“Do not let the desires of the flesh turn you away from these our earnest words [about fasting]. It is so easy to label ‘superstition’ anything that thwarts those desires.” -Abraham Kuyper
“In many of our Christian homes Sunday is still observed with impressive quietness and solemnity. There is a hush in the home. No running up and down the stairs, no rushing about. But a subdued, restful spirit of solemnity. In the kitchen, too, there is little activity, for the meals are of the simplest, merely enough to satisfy hunger.” -Abraham Kuyper
“And does not the Manna in the wilderness remind us of Paradise, where man also ate freely from the bountiful hand of God?” -Abraham Kuyper
“Unhesitatingly we recommend fasting for the Christians of today. In fact, we are inclined to say that there is more reason for fasting in our day than ever before. Corrupted human nature yearns for luxury, and tends to become more corrupt as wealth and luxury increase. God knows that we cannot well be checked except by burdens and sorrows. And he himself has suggested fasting, by means of which we may guard against the unspiritual influence of ease and luxury.” -Abraham Kuyper
“Without artistic enjoyment our human living is impoverished.” -Abraham Kuyper, Wisdom and Wonder
“[Immanuel] Kant may well have gone too far with his qualification that beauty refers only to what “serves no use,” and may have discredited at least architecture.” -Abraham Kuyper, Wisdom and Wonder
BTW NOTE: Yes. Yes, he did go too far with that.
“Nevertheless, beauty no longer adorns the whole earth. On the contrary, we discover alongside each other the beautiful, the ordinary, and the ugly. A lion is beautiful; a calf is ordinary; a rat is ugly. The same holds for the plant kingdom. The cedar enthralls us with beauty, the willow strikes us as ordinary, and the thistle turns us off… You find this same threefold categorization not only among plants and animals, but even among nonorganic nature. Some mountain ranges inspire worship. Then there are very ordinary humpbacked mountains that you scarcely notice as you walk past them. There are wild rock crevasses so barren and awful that they arouse an involuntary shudder; these are real specimens of the “formless and void” that once existed. Similarly you find next to the lushness of nature in one region the bare flatness of another region, and next to that terrain you find the barrenness of heath and desert. This is true of the atmosphere as well. Some days you enjoy the kind of sky and weather that make you smile and lift your spirit to the heights, followed by other days that are rather ordinary, when it does not rain and the sun and moon make their appearance. Then you face the days when the stormy winds splash the rain against you and the walkway underfoot becomes impassable. In those three phases the activity of common grace swings restlessly back and forth in terms of the beauty of nature.
Repeatedly God shows you and gives you a sense of what your lot on earth would be, and how ugly the world would be, if the curse had been carried out to its ultimate conclusion.
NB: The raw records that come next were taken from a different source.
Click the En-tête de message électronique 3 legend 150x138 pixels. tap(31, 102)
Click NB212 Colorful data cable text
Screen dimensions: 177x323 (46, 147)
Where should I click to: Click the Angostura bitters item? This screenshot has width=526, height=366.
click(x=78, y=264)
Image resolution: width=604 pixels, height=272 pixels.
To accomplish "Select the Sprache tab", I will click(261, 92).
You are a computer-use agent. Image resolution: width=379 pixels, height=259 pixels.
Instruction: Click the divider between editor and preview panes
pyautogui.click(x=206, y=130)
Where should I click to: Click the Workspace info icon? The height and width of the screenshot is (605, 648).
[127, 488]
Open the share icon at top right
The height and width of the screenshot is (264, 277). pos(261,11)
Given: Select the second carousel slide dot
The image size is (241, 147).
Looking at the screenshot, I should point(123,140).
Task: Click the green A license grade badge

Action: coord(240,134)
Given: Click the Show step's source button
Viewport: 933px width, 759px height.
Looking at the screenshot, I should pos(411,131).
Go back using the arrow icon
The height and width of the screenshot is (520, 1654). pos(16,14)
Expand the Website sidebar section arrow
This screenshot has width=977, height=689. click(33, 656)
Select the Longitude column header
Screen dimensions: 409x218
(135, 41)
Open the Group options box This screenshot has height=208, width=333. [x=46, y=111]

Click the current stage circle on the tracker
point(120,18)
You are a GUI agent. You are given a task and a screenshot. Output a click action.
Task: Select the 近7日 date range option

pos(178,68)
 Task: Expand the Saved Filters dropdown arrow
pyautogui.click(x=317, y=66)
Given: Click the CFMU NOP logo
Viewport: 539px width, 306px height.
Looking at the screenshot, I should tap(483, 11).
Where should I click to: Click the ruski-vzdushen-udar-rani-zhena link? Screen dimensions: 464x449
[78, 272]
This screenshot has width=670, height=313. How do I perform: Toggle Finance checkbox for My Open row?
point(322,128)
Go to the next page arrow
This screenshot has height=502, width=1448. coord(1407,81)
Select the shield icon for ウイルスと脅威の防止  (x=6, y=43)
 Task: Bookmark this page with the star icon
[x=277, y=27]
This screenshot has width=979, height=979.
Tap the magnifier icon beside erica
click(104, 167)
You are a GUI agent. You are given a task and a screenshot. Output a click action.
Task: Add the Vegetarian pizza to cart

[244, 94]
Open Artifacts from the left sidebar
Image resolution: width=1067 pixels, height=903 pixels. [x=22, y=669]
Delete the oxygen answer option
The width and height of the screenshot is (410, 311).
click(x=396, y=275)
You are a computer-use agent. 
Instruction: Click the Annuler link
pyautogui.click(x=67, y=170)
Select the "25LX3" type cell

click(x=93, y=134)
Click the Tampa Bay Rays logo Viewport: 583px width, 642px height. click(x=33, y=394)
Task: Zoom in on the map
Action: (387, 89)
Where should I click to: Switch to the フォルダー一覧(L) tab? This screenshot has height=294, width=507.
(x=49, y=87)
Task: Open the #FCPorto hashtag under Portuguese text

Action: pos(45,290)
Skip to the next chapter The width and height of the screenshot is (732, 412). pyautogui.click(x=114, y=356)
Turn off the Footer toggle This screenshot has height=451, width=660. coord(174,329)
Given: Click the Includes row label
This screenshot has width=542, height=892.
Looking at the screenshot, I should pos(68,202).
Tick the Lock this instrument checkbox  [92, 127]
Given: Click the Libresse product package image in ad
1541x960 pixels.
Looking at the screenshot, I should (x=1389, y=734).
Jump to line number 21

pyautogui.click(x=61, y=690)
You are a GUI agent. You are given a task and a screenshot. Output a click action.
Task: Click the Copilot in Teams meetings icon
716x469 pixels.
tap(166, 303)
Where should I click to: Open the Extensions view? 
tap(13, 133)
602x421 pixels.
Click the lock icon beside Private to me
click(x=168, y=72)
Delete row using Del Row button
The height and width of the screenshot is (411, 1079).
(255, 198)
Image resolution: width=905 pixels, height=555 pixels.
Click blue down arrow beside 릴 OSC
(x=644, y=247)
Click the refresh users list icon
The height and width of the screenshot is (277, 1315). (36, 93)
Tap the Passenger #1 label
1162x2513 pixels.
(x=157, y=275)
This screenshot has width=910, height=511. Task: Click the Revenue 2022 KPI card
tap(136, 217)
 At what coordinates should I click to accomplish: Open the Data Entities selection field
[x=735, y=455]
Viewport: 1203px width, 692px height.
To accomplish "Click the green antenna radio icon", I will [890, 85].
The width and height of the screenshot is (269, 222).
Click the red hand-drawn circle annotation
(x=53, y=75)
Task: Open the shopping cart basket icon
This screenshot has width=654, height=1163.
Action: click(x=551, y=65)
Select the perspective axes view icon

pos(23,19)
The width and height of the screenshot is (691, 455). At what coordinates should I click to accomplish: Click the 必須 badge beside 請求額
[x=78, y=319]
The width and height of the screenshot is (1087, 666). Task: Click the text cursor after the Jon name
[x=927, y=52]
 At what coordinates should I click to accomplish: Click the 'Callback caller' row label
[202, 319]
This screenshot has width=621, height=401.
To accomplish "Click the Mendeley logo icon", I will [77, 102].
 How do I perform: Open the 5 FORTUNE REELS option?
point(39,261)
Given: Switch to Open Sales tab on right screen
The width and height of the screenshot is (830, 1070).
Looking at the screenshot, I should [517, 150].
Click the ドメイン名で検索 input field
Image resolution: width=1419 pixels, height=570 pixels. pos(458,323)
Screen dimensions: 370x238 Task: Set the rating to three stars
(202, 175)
And then God lets you behold an exhilarating natural phenomenon that makes you homesick for paradise. Then you sink again back into the ordinary where nothing excites you or repulses you, but instead where everything around you lacks any vitality and chills your enthusiasm.” -Abraham Kuyper
BTW NOTE: As an “ordinary means of grace” Presbyterian minister, I know I’m ‘in the tank’ on this, but I would not make the absolute contrast between “the beautiful” and “the ordinary” that Kuyper does here. But I think I can still see what he is getting at.
“By means of his resurrection, Jesus arose in the same body that had hung on the cross, and he appeared in glory to John on Patmos with this continually identical body. This makes us think of an uncut diamond that is soon to be cut. Remaining the very same stone, the finely cut diamond radiates an entirely different glory. People realize in advance that a diamond is nothing but a piece of coal, which is transformed into carbon through intense heat and exposure to oxygen in the air. If a piece of coal can become a diamond simply through the application of elemental natural forces, and by some polishing that diamond can obtain a most elegant luster, what would prevent God from transforming what is now on earth into the exalted luster of his glory? When Scripture tells us that the precious jewels that are now so rare on earth will be the ordinary building material in the New Jerusalem, we receive the very same mental picture that the minerals will remain the same, and that through a new chemical process, from what now exists the exalted heavenly divine glory will sparkle.” -Abraham Kuyper
“Glory [Heaven] is, in fact, nothing other than a higher degree of beauty. It is beauty in its consummation, but still in a way whereby present beauty and coming glory are connected to one another, such that both are revelations of one and the same principle.” -Abraham Kuyper
BTW NOTE: What Kuyper is saying is that present expressions of beauty reveal in lesser degrees the beauty that will be revealed at the end of the age. In principle, ‘beauty now’ and ‘beauty then’ are the same thing. So, those who admire beauty (in creation, in art, in a person, in music, etc) cannot help but indirectly express longing for the world that Christ will usher in at his return–even if everything else about them is marked by unbelief. This is another example of the inconsistency of unbelief.